I feel awful (huh, didn't take long for the first chorus of 'You're so Melodramatic' to start running through my head). I hate blaming this all on the lack of meds but the fact of the matter is that when I ran out of Wellbutrin things started to get a bit worse and when I ran out of Zoloft as well *shrug* here we are. My sleep pattern is awful, my appetite is almost nonexistent (which unfortunately does not keep me from eating :pinch:) and I don't want to do anything.
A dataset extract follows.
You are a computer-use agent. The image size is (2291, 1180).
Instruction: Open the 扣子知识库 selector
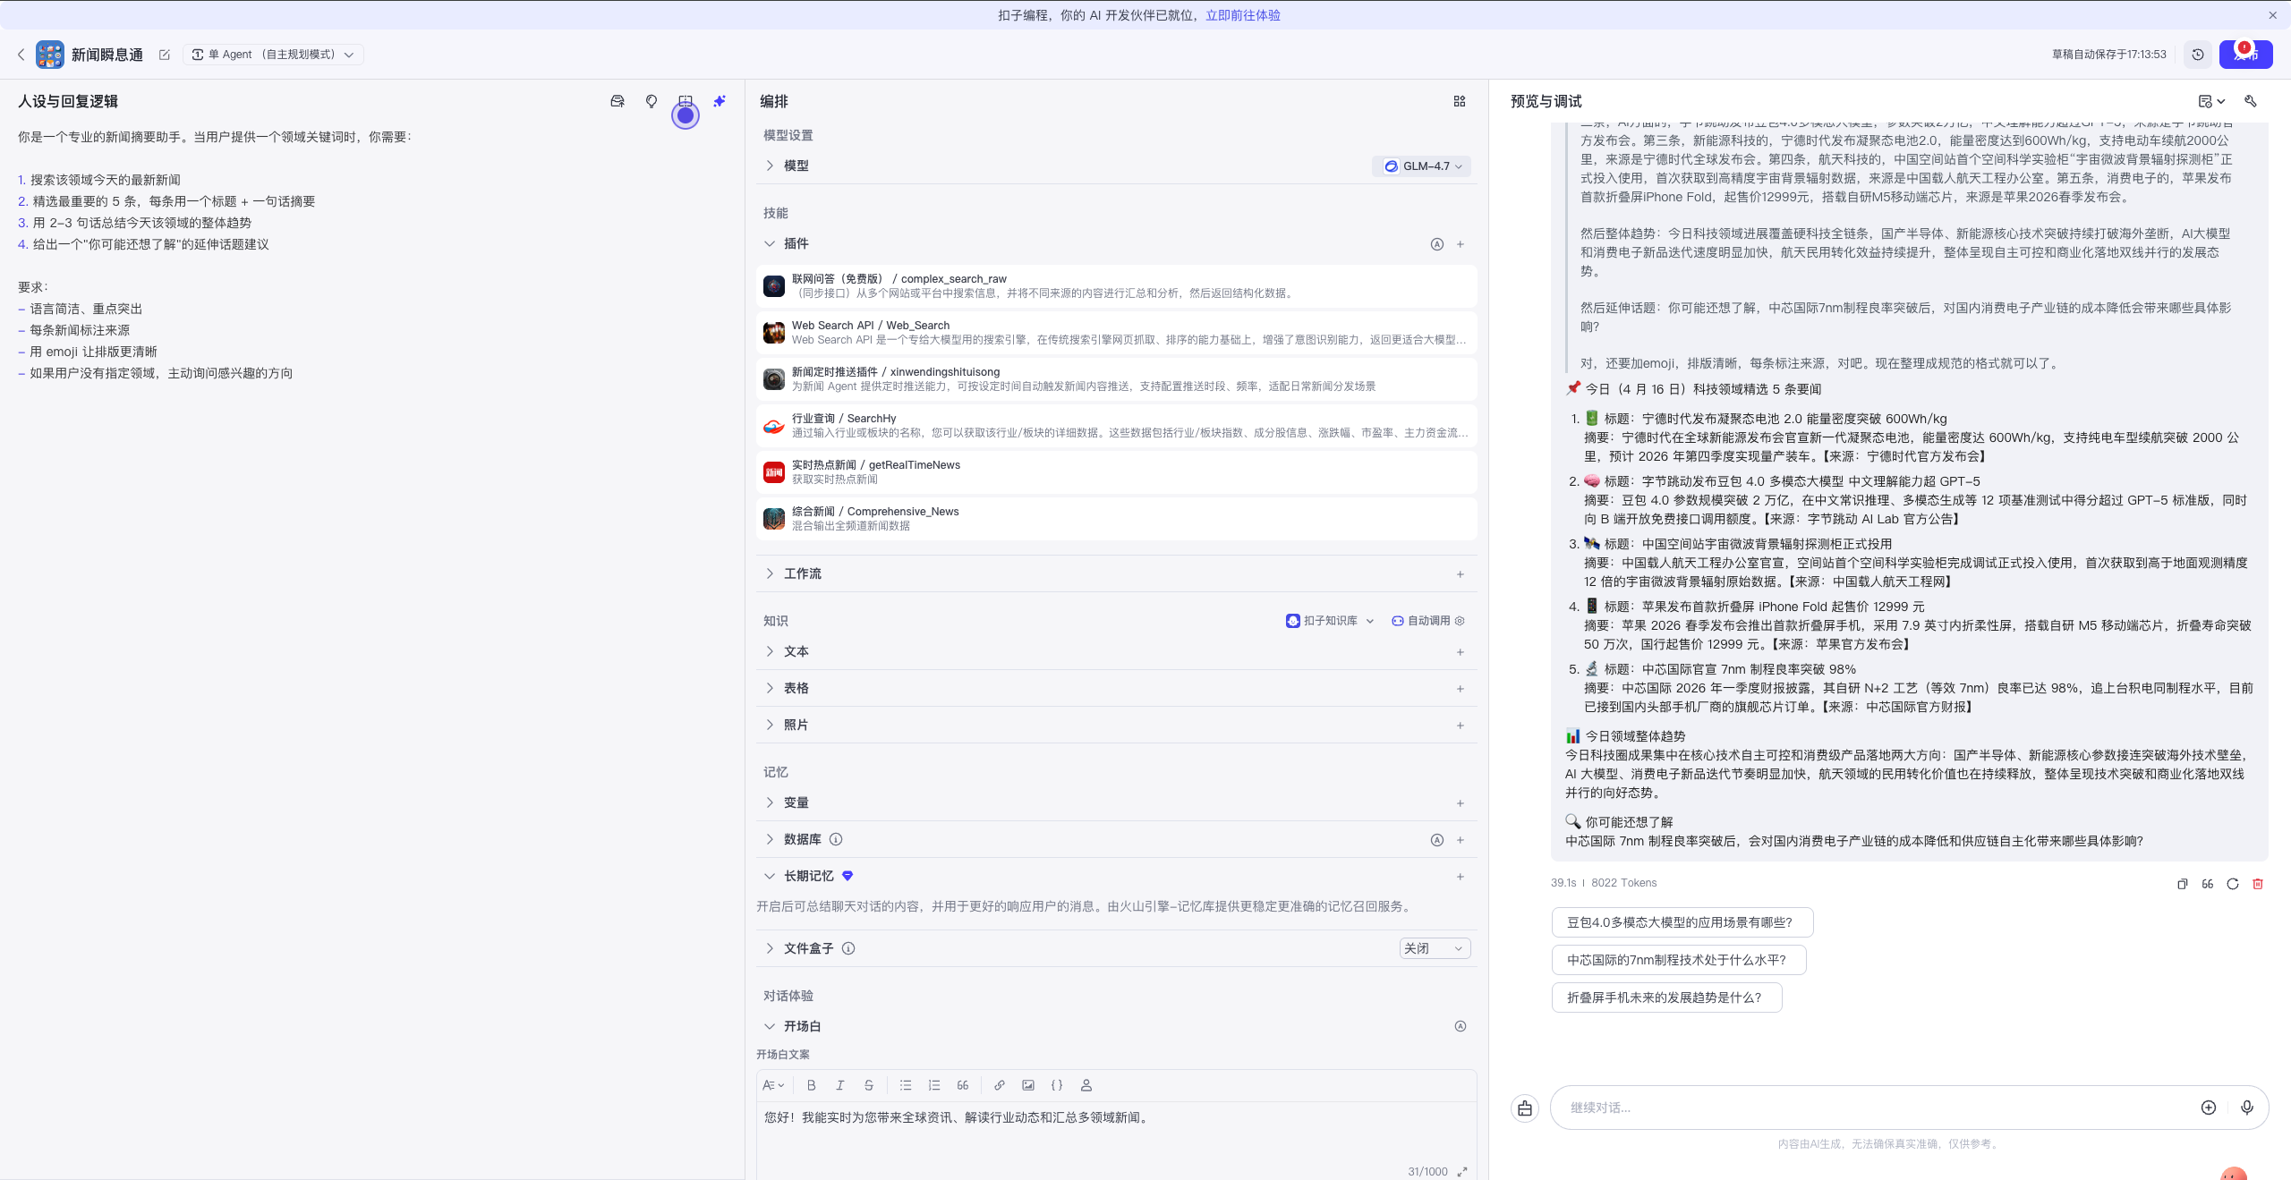(x=1330, y=621)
Lord, sometimes I can't even be bothered to find the remote for the TV so I can watch a show I usually like. I have to make myself do things (it took me three days just to get my tiny apartment sized kitchen clean!), things I usually enjoyed, responsibilities that the thought of shirking would normally cause me to balk. And if asked to do something additional... well I can usually guilt myself in to doing it (babysitting, for example, which I usually enjoy as I do love little ones) but I spend the time leading up to whatever it is I have agreed to do just dreading it, knowing that I am just not up to it.

I went nine months without cutting. It was not always easy. Some times the only thing that really kept me from doing it was how far I had come. I've cut twice now and if you want to honest truth... well, I'm not sure I really care. I can't really tell you how I feel about it. Mostly *shrug* I'm just numb.

I hate this. I really do. I hate that I seem to be dependent on these meds. That, I think, is what I hate the most. I know that statistically I am screwed (my last major depressive episode having been my fourth which means that, statistically speaking, my odds of having another one are as close to 100% as you can get). I know that. But I don't want it to be true. I don't want to do this for the rest of my life. I'm only 26 for crying out loud 'the rest of my life' could be a LONG time yet.

And yet, who knows. The longer I go without my meds the shorter my life expectancy could become *shrug*.

Я трахающий ненависть это! Моя голова - такой беспорядок, что я не могу даже бросить пригодное качество! Я ненавижу это, я ненавижу это, я ненавижу это!

Ah good ol' translation programs *sigh*.